Work request: Where a line in the listing below contains the word "will", copy that line.

Exercise data:
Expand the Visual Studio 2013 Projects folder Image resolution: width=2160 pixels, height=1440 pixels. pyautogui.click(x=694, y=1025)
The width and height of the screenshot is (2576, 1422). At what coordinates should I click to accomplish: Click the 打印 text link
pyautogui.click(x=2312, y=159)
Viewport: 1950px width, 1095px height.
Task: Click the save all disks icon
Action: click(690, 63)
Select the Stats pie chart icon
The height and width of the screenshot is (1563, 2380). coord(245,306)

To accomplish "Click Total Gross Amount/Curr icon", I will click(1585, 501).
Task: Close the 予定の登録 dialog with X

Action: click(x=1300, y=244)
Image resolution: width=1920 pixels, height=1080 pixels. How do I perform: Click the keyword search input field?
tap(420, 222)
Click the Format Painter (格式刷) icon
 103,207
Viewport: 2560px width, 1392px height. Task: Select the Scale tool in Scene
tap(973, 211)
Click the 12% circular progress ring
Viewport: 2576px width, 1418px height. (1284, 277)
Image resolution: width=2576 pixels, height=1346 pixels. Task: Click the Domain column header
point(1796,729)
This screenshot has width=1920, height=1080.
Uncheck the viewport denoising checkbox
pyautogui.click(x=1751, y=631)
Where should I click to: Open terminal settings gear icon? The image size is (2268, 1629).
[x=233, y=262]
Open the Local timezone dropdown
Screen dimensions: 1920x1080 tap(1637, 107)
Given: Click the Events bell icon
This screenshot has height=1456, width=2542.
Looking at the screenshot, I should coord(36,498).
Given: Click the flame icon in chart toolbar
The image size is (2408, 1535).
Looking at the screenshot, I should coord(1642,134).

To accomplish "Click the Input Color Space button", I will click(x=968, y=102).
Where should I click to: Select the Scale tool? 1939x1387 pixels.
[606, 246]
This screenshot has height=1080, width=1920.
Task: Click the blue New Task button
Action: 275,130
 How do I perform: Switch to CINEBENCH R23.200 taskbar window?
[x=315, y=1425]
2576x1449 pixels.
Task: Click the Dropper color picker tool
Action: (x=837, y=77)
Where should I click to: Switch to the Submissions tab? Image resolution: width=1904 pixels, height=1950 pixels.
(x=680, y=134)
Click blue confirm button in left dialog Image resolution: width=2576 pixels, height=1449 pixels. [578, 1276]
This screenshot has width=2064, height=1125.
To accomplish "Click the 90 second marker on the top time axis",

Response to this task:
To accomplish "Click Total Gross Amount/Curr icon", I will click(1585, 501).
To accomplish "Click the Input Color Space button", I will click(x=968, y=102).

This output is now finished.